Artificial intelligence has evolved to become a revolutionary technology. It is rapidly changing the economy, both by creating new opportunities (it’s the backbone of the gig economy) and by bringing venerable institutions, like transportation, into the 21^{st} century. Yet deep at its core something is amiss, and more and more experts are worried: the technology seems to be extremely brittle, a phenomenon epitomized by **adversarial examples**.

Adversarial examples exploit weaknesses in modern AI. Today, most successful AI applications use machine learning (more specifically, supervised learning) by training big neural networks to mimic input-output mappings on sample data. But this technique relies on the assumption that new input data coming in is somewhat similar to the sample data being used for training. By manipulating input data in ways imperceptible to humans, malicious actors have been able to confuse AI into making incorrect predictions. These manipulated inputs, or adversarial examples, pose tremendous threats for applications such as automated insurance claim processing, and they can even be life-threatening if used to target autonomous vehicle systems.

Since 2013, there have been thousands of papers on adversarial examples. Very roughly speaking there are two camps of research: those who try to develop robust training techniques (creating robust neural networks), and those who try to find adversarial examples (breaking down neural networks).

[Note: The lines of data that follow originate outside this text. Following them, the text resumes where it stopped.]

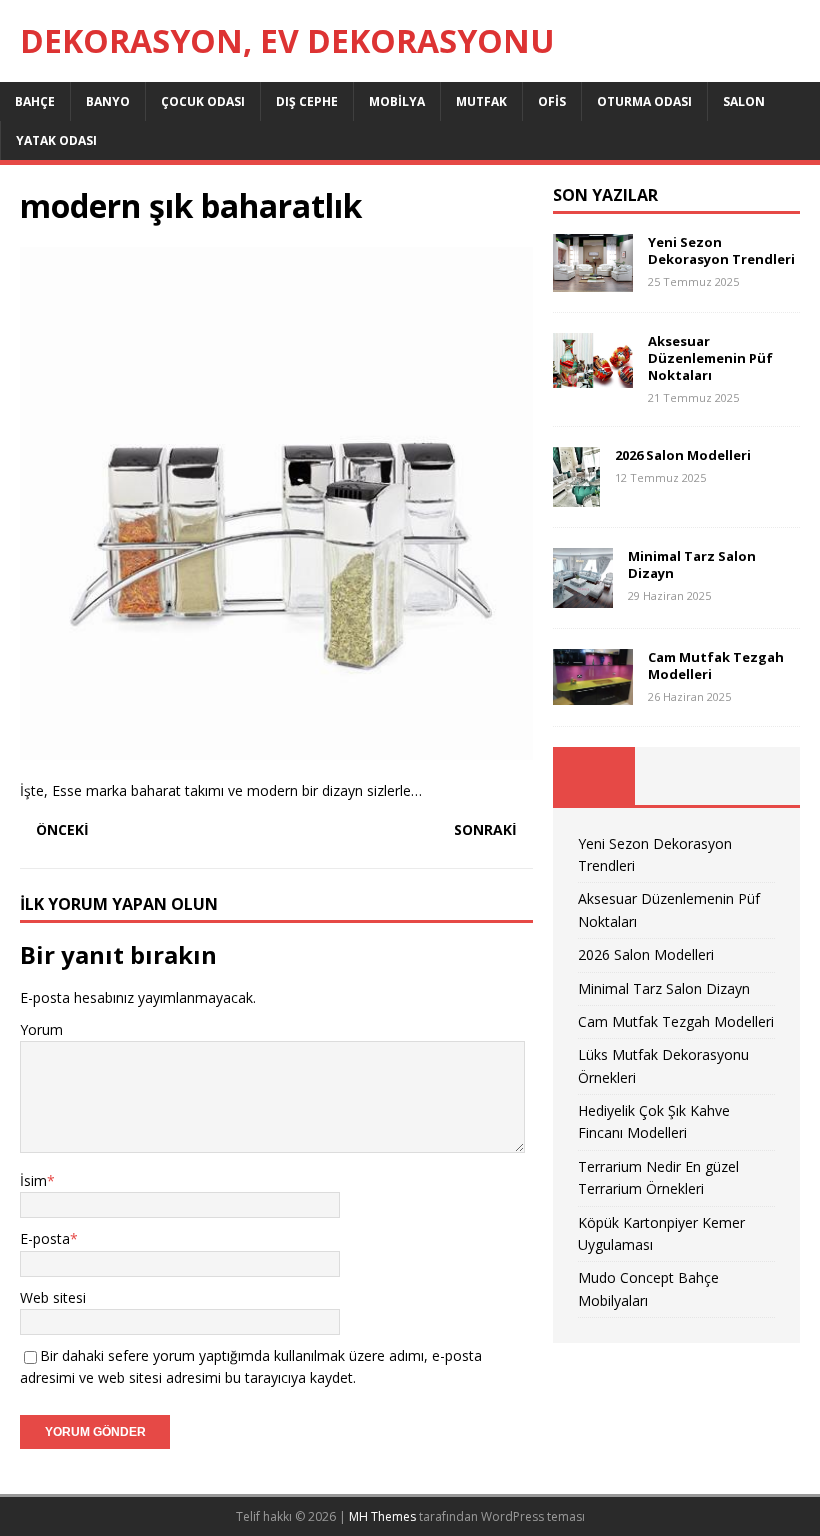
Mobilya (397, 101)
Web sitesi (53, 1297)
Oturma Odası (644, 101)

There has been a healthy back-and-forth between those camps, with “robust” training methods being broken one after another.

In “Provably Robust Deep Learning via Adversarially Trained Smoothed Classifiers,” a paper accepted at the thirty-third Conference on Neural Information Processing Systems (NeurIPS 2019), our team of Microsoft researchers seeks to break that cycle with a method that provides provable guarantees. More specifically, by combining adversarial training with a technique called randomized smoothing, our method achieves state-of-the-art results for training networks that are provably robust against adversarial attacks.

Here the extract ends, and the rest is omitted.